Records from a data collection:
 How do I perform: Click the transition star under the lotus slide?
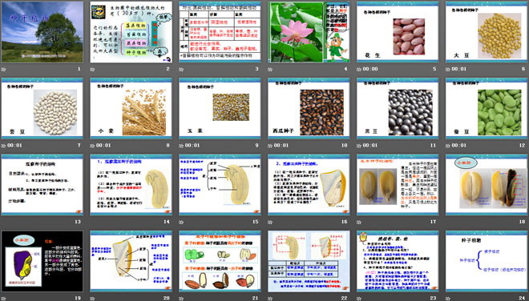(x=270, y=70)
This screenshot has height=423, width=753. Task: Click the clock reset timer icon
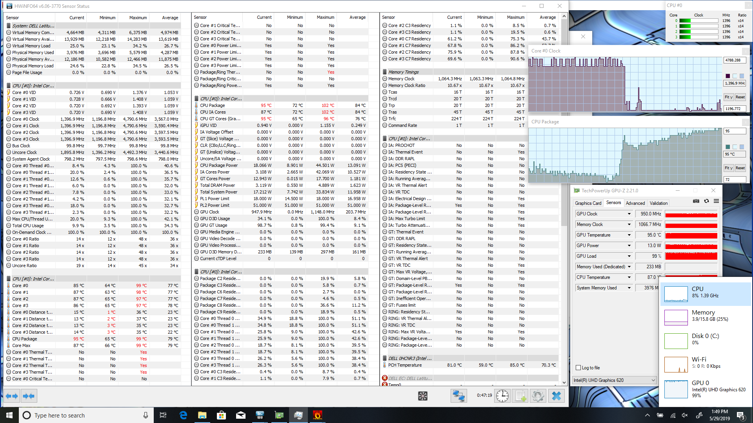click(x=502, y=396)
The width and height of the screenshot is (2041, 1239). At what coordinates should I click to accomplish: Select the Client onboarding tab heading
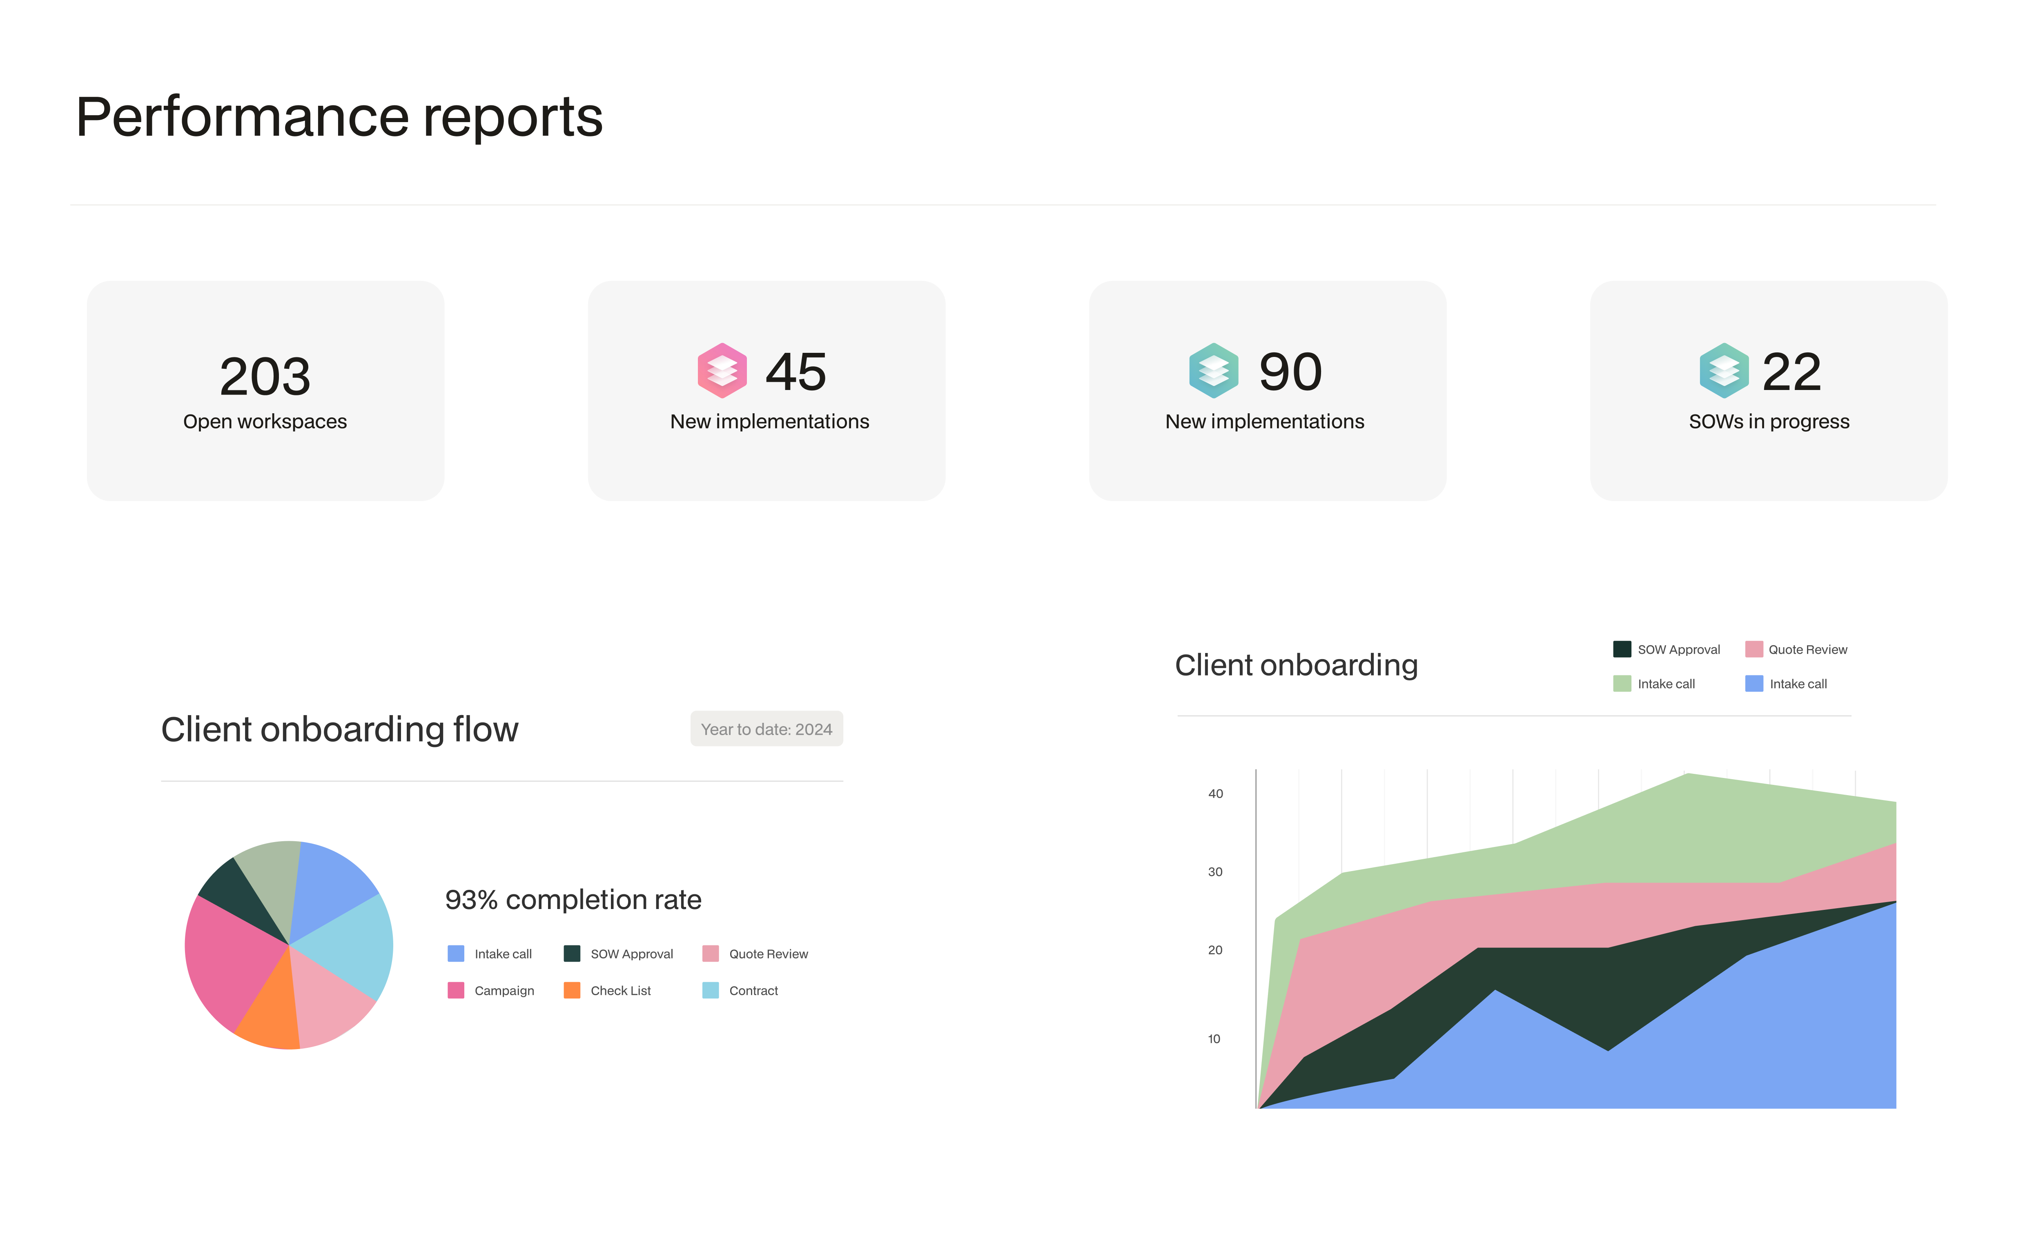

-- What you will do --
Give the lines of the items above as a Markdown table with the columns "No." and "Line", numbering each row and leaving out blank lines. Omit the pictures from your answer.

-- Expected answer --
| No. | Line |
|---|---|
| 1 |  How do I perform: Click the transition star under the lotus slide? |
| 2 | (x=270, y=70) |
| 3 | This screenshot has height=423, width=753. Task: Click the clock reset timer icon |
| 4 | click(x=502, y=396) |
| 5 | The width and height of the screenshot is (2041, 1239). At what coordinates should I click to accomplish: Select the Client onboarding tab heading |